Do this.
Starting at the beginning of the records and ending at the line containing "pos(285,503)", reproduce every line in full, rescaling each coordinate in the answers by a factor of 1.95 and rounding the results to whole numbers, with halves rounded up.

Records from a collection:

○ ○ ○ ○ ○

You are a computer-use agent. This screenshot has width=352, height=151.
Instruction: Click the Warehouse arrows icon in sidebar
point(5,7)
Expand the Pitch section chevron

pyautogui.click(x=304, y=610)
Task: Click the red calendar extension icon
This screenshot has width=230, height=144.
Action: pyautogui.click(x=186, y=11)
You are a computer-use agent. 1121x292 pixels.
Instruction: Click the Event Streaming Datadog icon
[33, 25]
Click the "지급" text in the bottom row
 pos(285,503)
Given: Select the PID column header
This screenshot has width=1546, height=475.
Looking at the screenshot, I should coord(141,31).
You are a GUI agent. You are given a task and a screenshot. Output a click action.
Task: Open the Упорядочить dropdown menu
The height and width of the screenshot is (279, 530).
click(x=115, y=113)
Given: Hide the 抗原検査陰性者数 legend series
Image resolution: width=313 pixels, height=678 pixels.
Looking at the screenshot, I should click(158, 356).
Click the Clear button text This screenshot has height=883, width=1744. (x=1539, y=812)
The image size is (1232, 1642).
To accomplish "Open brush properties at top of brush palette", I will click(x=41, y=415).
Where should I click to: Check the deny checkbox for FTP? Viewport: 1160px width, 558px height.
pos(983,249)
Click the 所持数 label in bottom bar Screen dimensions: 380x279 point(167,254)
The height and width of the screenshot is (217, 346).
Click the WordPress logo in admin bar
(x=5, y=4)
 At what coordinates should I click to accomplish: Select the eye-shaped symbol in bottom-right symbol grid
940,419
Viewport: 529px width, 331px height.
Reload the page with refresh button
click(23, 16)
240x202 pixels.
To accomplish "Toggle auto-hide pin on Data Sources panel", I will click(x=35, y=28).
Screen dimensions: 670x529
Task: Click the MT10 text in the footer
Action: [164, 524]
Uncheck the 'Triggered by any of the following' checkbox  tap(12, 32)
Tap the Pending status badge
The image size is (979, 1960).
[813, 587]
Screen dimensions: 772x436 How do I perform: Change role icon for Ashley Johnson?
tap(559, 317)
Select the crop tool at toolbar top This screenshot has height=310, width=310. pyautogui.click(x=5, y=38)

○ ○ ○ ○ ○

Answer for the task.
You are a computer-use agent. This screenshot has width=352, height=151.
Instruction: Click the Warehouse arrows icon in sidebar
point(10,14)
Expand the Pitch section chevron

pyautogui.click(x=593, y=1190)
Task: Click the red calendar extension icon
This screenshot has width=230, height=144.
Action: pyautogui.click(x=363, y=21)
You are a computer-use agent. 1121x292 pixels.
Instruction: Click the Event Streaming Datadog icon
[64, 49]
Click the "지급" text in the bottom row
 pos(556,981)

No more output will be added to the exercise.